Dear PyTorch Community,
The source code for this question can be found here:
Google Colab Notebook saved into my Public Github Repository
I have been attempting to train a PyTorch model using the PyTorch XLA device (TPU) in Google Colab, but an Error is preventing me from completing it.
After a few different attempts of debugging the issue, I modified my _visual_to_stacked_tensor
in the DataCollator to the code below, in the attempt to print the shape
and device
of the vectors, to ensure they were all instantiated in the TPU device:
def _visual_to_stacked_tensor(self, videos: List[torch.Tensor]) -> torch.Tensor:
"""
Stack together tensors representing feature vectors of images.
:param record: The list of individual tensors for visual data
:return: The collated visual data as a tensor of shape (batch_size, *visual_in_features)
"""
print("data collator, visual:")
for v in videos:
print((v.device, v.shape))
return torch.stack(videos, dim=0)
However, an exception is exploding while trying to print the shape of one of the vectors.
My dataset is fairly large (it’s the MELD Dataset) and I load the entire dataset into the TPU device at the start. It must take something around ~40GB. I did I had no problems with the tensors themselves being on the target device before I started processing.
However, due to the size of the dataset I’m loading into the TPU device, I’m suspicious that the TPU device is running out of memory for any of the training operations, such as creating the model parameters that must will be trained.

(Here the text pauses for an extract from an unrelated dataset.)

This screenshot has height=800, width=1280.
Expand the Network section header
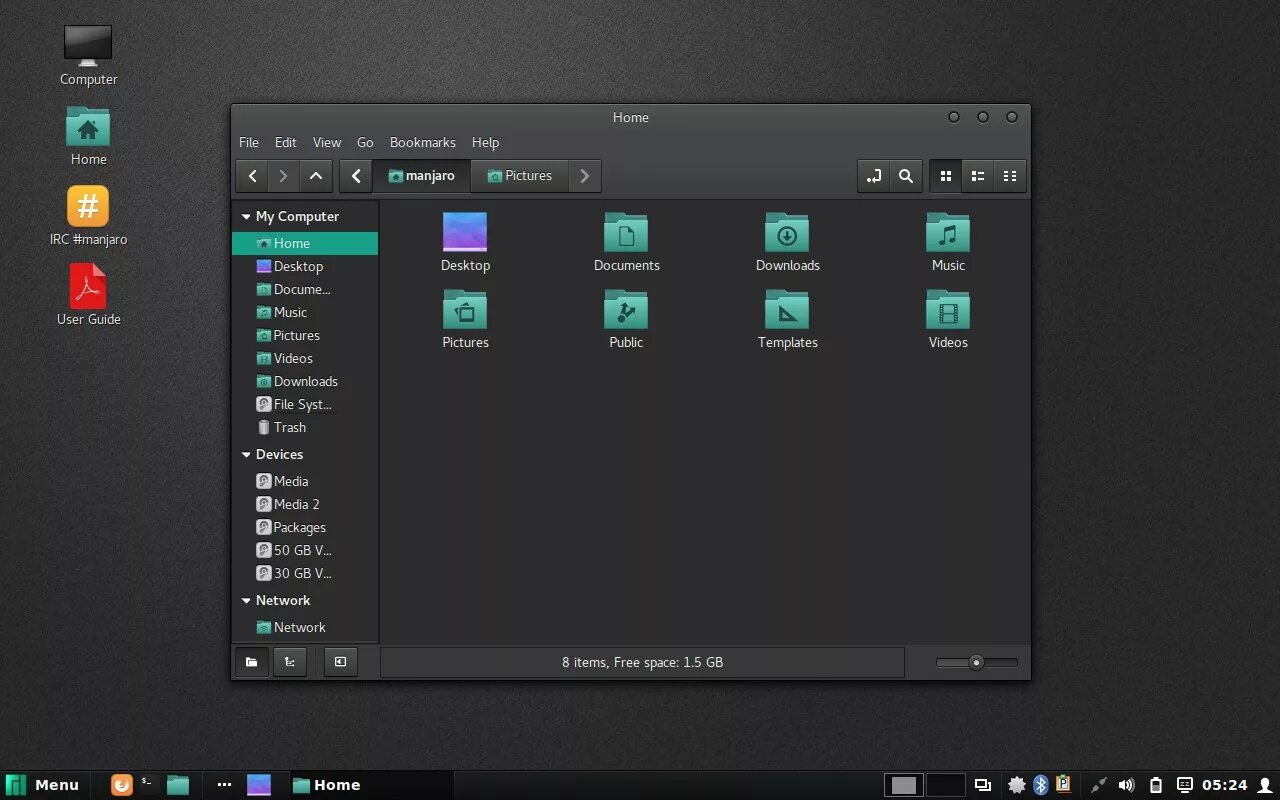246,600
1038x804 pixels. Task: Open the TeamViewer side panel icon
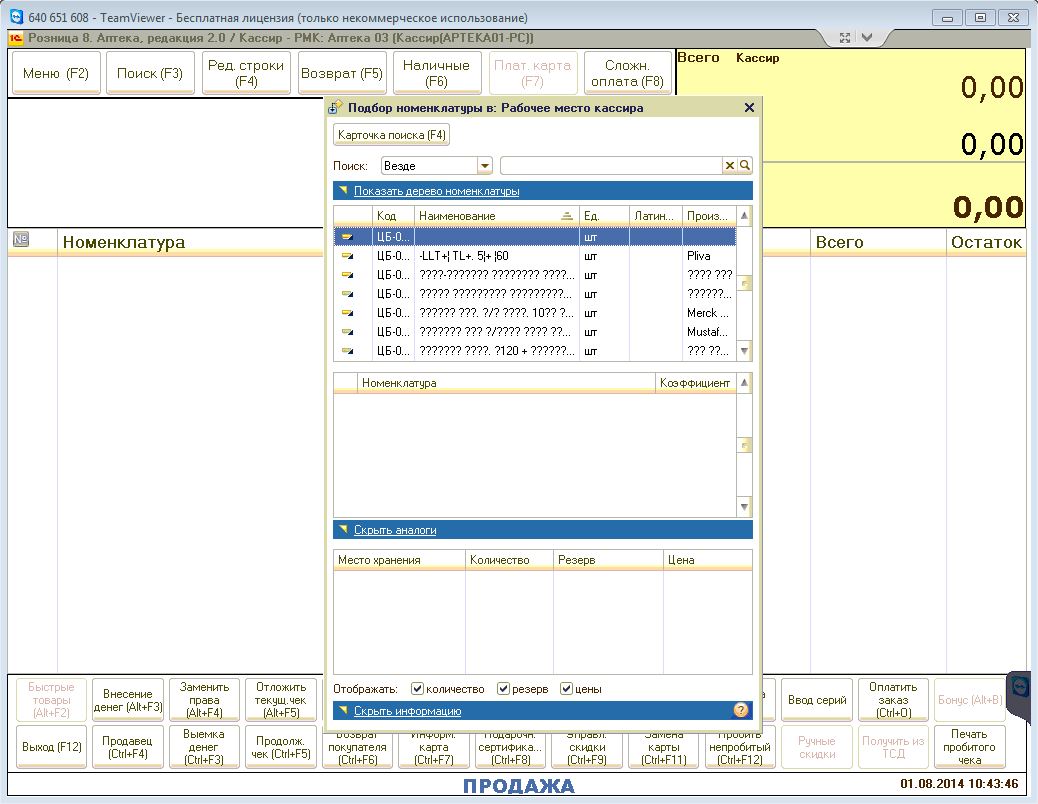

However, I don’t see anything that shows that to be the case to me.
Would anybody here know what it could be?
Error message=
Using cache found in /root/.cache/torch/hub/pytorch_vision_v0.6.0
Exception in thread Thread-22 (_loader_worker):
Traceback (most recent call last):
File "/usr/lib/python3.10/threading.py", line 1016, in _bootstrap_inner
self.run()
File "/usr/lib/python3.10/threading.py", line 953, in run
self._target(*self._args, **self._kwargs)
File "/usr/local/lib/python3.10/dist-packages/torch_xla/distributed/parallel_loader.py", line 140, in _loader_worker
_, data = next(data_iter)
File "/usr/local/lib/python3.10/dist-packages/accelerate/data_loader.py", line 384, in __iter__
current_batch = next(dataloader_iter)
File "/usr/local/lib/python3.10/dist-packages/torch/utils/data/dataloader.py", line 633, in __next__
data = self._next_data()
File "/usr/local/lib/python3.10/dist-packages/torch/utils/data/dataloader.py", line 677, in _next_data
data = self._dataset_fetcher.fetch(index) # may raise StopIteration
File "/usr/local/lib/python3.10/dist-packages/torch/utils/data/_utils/fetch.py", line 54, in fetch
return self.collate_fn(data)
File "/usr/local/lib/python3.10/dist-packages/transformers/trainer_utils.py", line 704, in __call__
return self.data_collator(features)
File "/content/src/hlm12erc/training/erc_data_collator.py", line 53, in __call__
x_visual = self._visual_to_stacked_tensor([r.visual for r in batch])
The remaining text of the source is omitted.